(MATERIAL SHOWN)
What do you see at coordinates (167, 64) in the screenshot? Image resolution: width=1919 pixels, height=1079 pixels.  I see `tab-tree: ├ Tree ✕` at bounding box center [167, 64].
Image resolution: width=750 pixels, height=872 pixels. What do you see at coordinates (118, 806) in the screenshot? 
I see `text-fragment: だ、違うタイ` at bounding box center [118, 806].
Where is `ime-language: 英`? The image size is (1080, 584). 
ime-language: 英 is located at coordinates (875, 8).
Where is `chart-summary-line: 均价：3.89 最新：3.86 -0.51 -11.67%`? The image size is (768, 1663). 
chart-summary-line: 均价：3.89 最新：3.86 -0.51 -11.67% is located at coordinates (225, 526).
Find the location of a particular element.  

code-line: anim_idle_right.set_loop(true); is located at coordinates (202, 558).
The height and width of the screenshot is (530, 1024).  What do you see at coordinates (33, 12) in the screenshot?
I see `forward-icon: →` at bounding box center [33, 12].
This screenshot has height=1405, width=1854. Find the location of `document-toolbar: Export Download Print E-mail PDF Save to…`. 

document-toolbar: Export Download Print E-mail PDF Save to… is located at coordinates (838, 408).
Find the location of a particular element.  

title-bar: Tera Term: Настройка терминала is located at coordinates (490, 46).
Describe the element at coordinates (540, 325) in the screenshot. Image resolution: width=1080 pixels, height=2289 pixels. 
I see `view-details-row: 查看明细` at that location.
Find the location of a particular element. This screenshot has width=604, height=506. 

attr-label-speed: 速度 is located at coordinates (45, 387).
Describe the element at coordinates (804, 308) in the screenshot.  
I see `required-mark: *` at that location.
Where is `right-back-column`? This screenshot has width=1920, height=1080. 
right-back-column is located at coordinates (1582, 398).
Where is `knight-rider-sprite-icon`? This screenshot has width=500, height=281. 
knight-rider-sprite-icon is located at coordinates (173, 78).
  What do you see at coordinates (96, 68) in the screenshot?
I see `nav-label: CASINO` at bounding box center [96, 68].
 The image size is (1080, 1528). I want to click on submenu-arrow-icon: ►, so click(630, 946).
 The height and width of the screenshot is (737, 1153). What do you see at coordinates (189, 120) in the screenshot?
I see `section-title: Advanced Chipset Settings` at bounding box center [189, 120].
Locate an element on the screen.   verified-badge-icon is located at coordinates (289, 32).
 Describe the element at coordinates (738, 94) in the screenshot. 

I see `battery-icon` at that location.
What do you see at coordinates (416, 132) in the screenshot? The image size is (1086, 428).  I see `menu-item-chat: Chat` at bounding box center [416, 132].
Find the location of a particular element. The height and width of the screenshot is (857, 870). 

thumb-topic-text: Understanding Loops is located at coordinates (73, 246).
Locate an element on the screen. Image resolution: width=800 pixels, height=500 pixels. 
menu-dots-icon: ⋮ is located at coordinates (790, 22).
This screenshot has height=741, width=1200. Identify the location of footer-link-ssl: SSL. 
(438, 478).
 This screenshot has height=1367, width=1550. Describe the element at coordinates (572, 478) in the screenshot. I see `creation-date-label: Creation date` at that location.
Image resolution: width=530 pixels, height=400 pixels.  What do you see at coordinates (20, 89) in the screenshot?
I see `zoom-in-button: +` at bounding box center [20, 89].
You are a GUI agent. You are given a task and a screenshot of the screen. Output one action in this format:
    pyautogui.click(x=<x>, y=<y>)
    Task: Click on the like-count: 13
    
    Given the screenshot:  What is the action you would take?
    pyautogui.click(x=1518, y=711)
(End MATERIAL SHOWN)
— TO-DO ITEM —
Please lay out every line of the items above as a JSON list of strings, one string per line, leaving out blank lines.

— RESPONSE —
[
  "What do you see at coordinates (167, 64) in the screenshot? Image resolution: width=1919 pixels, height=1079 pixels.  I see `tab-tree: ├ Tree ✕` at bounding box center [167, 64].",
  "Image resolution: width=750 pixels, height=872 pixels. What do you see at coordinates (118, 806) in the screenshot? ",
  "I see `text-fragment: だ、違うタイ` at bounding box center [118, 806].",
  "Where is `ime-language: 英`? The image size is (1080, 584). ",
  "ime-language: 英 is located at coordinates (875, 8).",
  "Where is `chart-summary-line: 均价：3.89 最新：3.86 -0.51 -11.67%`? The image size is (768, 1663). ",
  "chart-summary-line: 均价：3.89 最新：3.86 -0.51 -11.67% is located at coordinates (225, 526).",
  "Find the location of a particular element.  ",
  "code-line: anim_idle_right.set_loop(true); is located at coordinates (202, 558).",
  "The height and width of the screenshot is (530, 1024).  What do you see at coordinates (33, 12) in the screenshot?",
  "I see `forward-icon: →` at bounding box center [33, 12].",
  "This screenshot has height=1405, width=1854. Find the location of `document-toolbar: Export Download Print E-mail PDF Save to…`. ",
  "document-toolbar: Export Download Print E-mail PDF Save to… is located at coordinates (838, 408).",
  "Find the location of a particular element.  ",
  "title-bar: Tera Term: Настройка терминала is located at coordinates (490, 46).",
  "Describe the element at coordinates (540, 325) in the screenshot. Image resolution: width=1080 pixels, height=2289 pixels. ",
  "I see `view-details-row: 查看明细` at that location.",
  "Find the location of a particular element. This screenshot has width=604, height=506. ",
  "attr-label-speed: 速度 is located at coordinates (45, 387).",
  "Describe the element at coordinates (804, 308) in the screenshot.  ",
  "I see `required-mark: *` at that location.",
  "Where is `right-back-column`? This screenshot has width=1920, height=1080. ",
  "right-back-column is located at coordinates (1582, 398).",
  "Where is `knight-rider-sprite-icon`? This screenshot has width=500, height=281. ",
  "knight-rider-sprite-icon is located at coordinates (173, 78).",
  "  What do you see at coordinates (96, 68) in the screenshot?",
  "I see `nav-label: CASINO` at bounding box center [96, 68].",
  " The image size is (1080, 1528). I want to click on submenu-arrow-icon: ►, so click(630, 946).",
  " The height and width of the screenshot is (737, 1153). What do you see at coordinates (189, 120) in the screenshot?",
  "I see `section-title: Advanced Chipset Settings` at bounding box center [189, 120].",
  "Locate an element on the screen.   verified-badge-icon is located at coordinates (289, 32).",
  " Describe the element at coordinates (738, 94) in the screenshot. ",
  "I see `battery-icon` at that location.",
  "What do you see at coordinates (416, 132) in the screenshot? The image size is (1086, 428).  I see `menu-item-chat: Chat` at bounding box center [416, 132].",
  "Find the location of a particular element. The height and width of the screenshot is (857, 870). ",
  "thumb-topic-text: Understanding Loops is located at coordinates (73, 246).",
  "Locate an element on the screen. Image resolution: width=800 pixels, height=500 pixels. ",
  "menu-dots-icon: ⋮ is located at coordinates (790, 22).",
  "This screenshot has height=741, width=1200. Identify the location of footer-link-ssl: SSL. ",
  "(438, 478).",
  " This screenshot has height=1367, width=1550. Describe the element at coordinates (572, 478) in the screenshot. I see `creation-date-label: Creation date` at that location.",
  "Image resolution: width=530 pixels, height=400 pixels.  What do you see at coordinates (20, 89) in the screenshot?",
  "I see `zoom-in-button: +` at bounding box center [20, 89].",
  "You are a GUI agent. You are given a task and a screenshot of the screen. Output one action in this format:",
  "    pyautogui.click(x=<x>, y=<y>)",
  "    Task: Click on the like-count: 13",
  "    Given the screenshot:  What is the action you would take?",
  "    pyautogui.click(x=1518, y=711)"
]